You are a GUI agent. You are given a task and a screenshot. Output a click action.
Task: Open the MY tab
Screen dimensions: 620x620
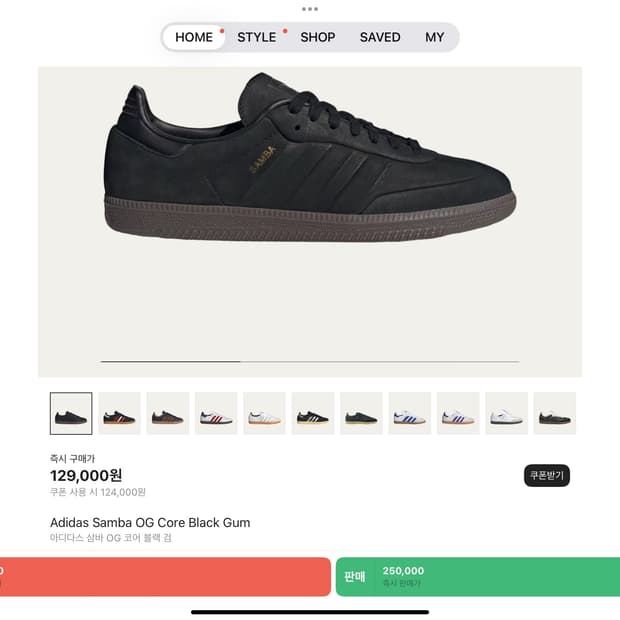click(435, 37)
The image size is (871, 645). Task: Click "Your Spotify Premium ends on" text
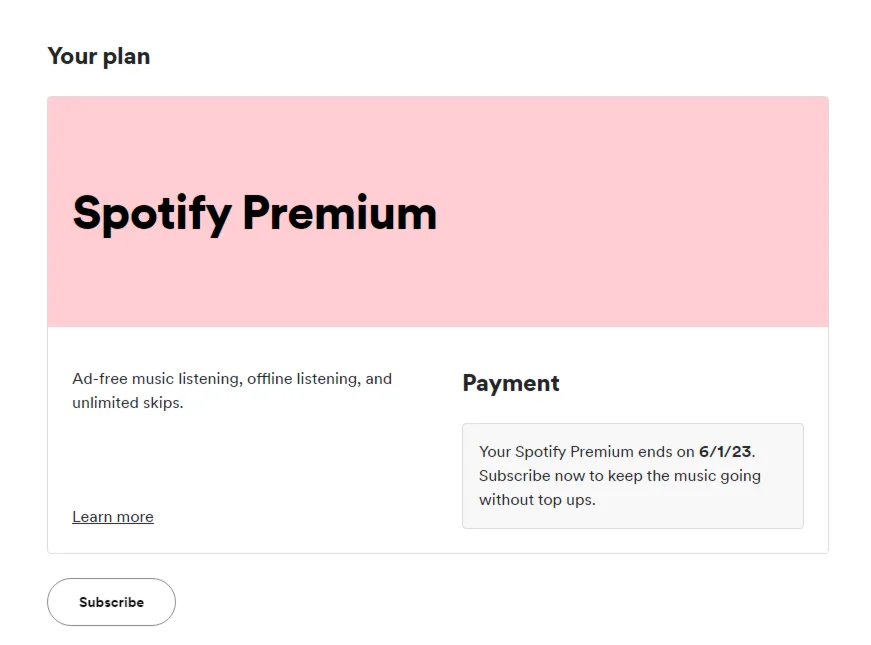(587, 452)
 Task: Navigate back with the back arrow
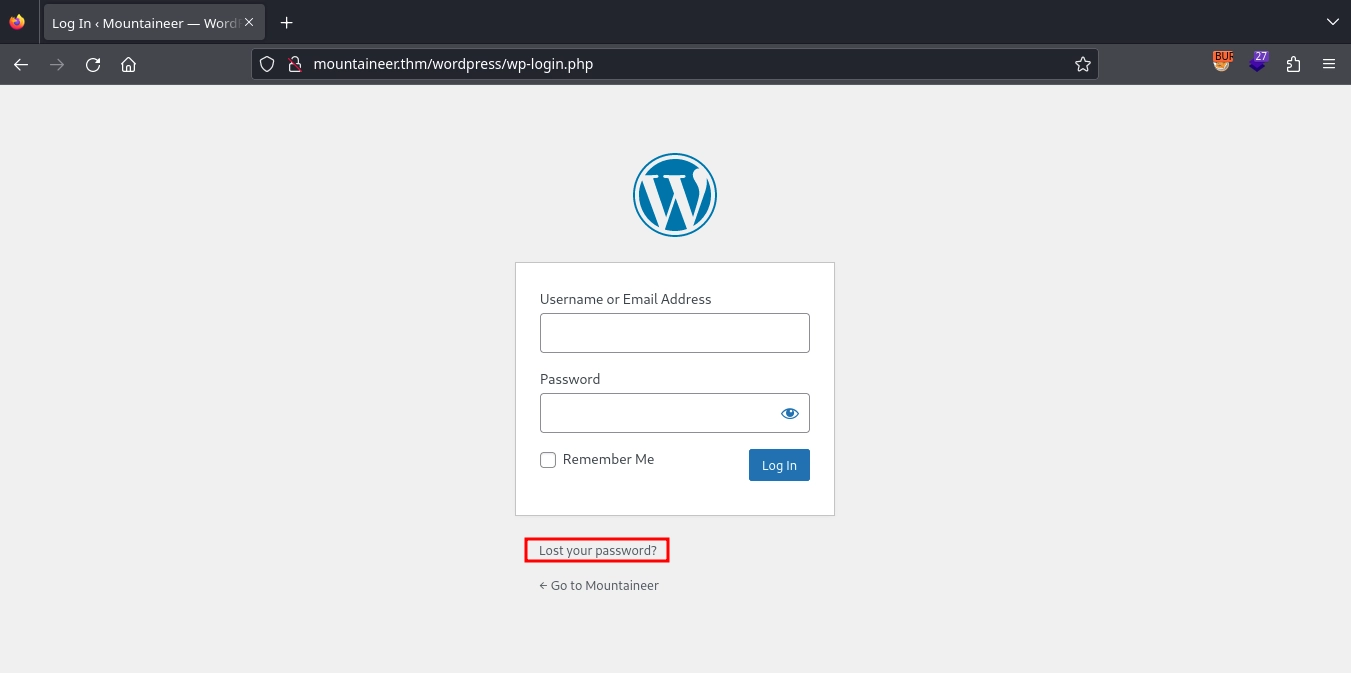(x=21, y=64)
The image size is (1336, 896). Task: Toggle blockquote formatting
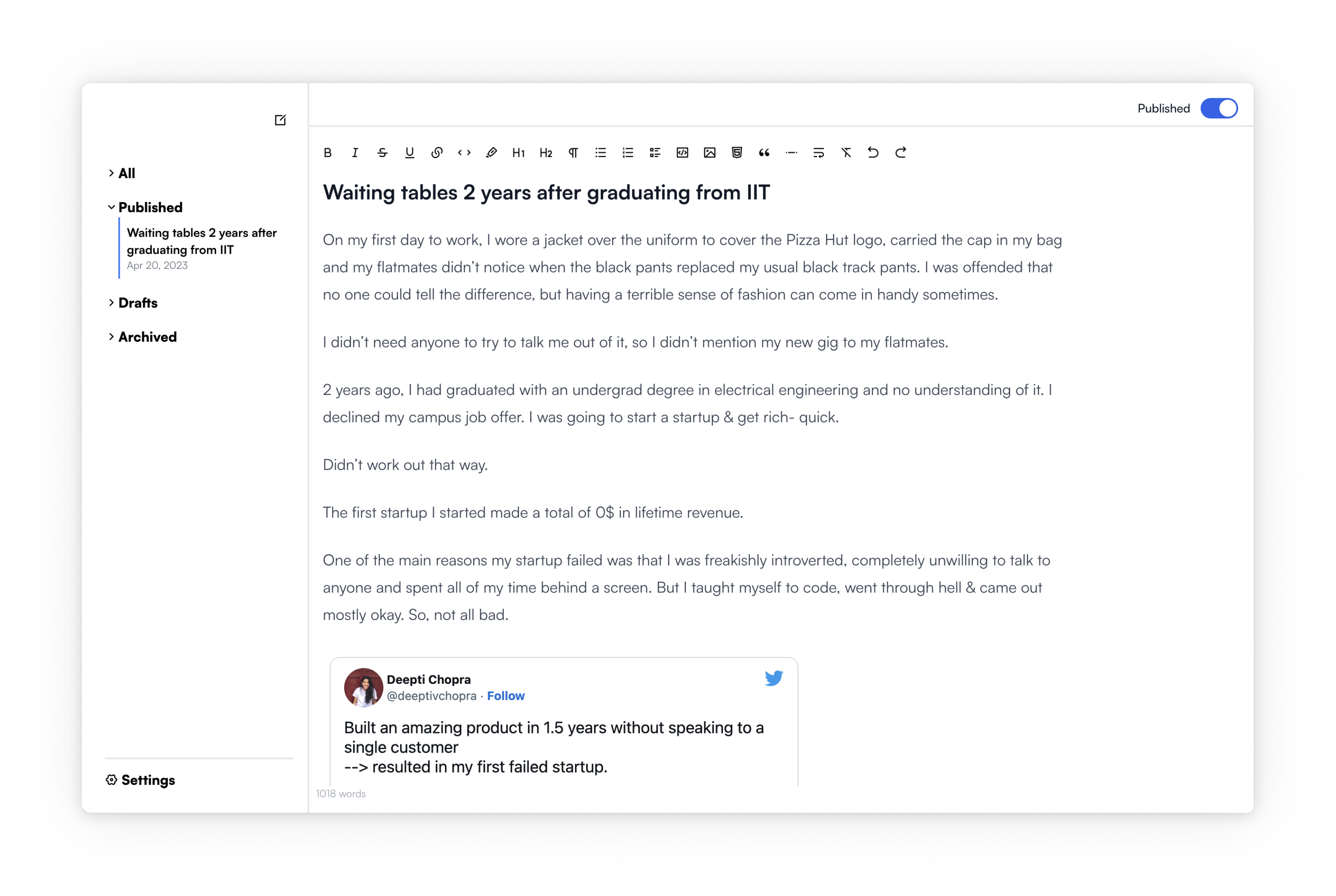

::::::::::

Work item: Every record above must be copied exactly, and no picture may appear in the copy.

Solution to this task:
You are a GUI agent. You are given a task and a screenshot. Output a click action.
Task: Open the MY tab
Screen dimensions: 620x620
click(435, 37)
The image size is (871, 645). Task: Click "Your Spotify Premium ends on" text
(587, 452)
 Task: Navigate back with the back arrow
(x=21, y=64)
The image size is (1336, 896). Task: Toggle blockquote formatting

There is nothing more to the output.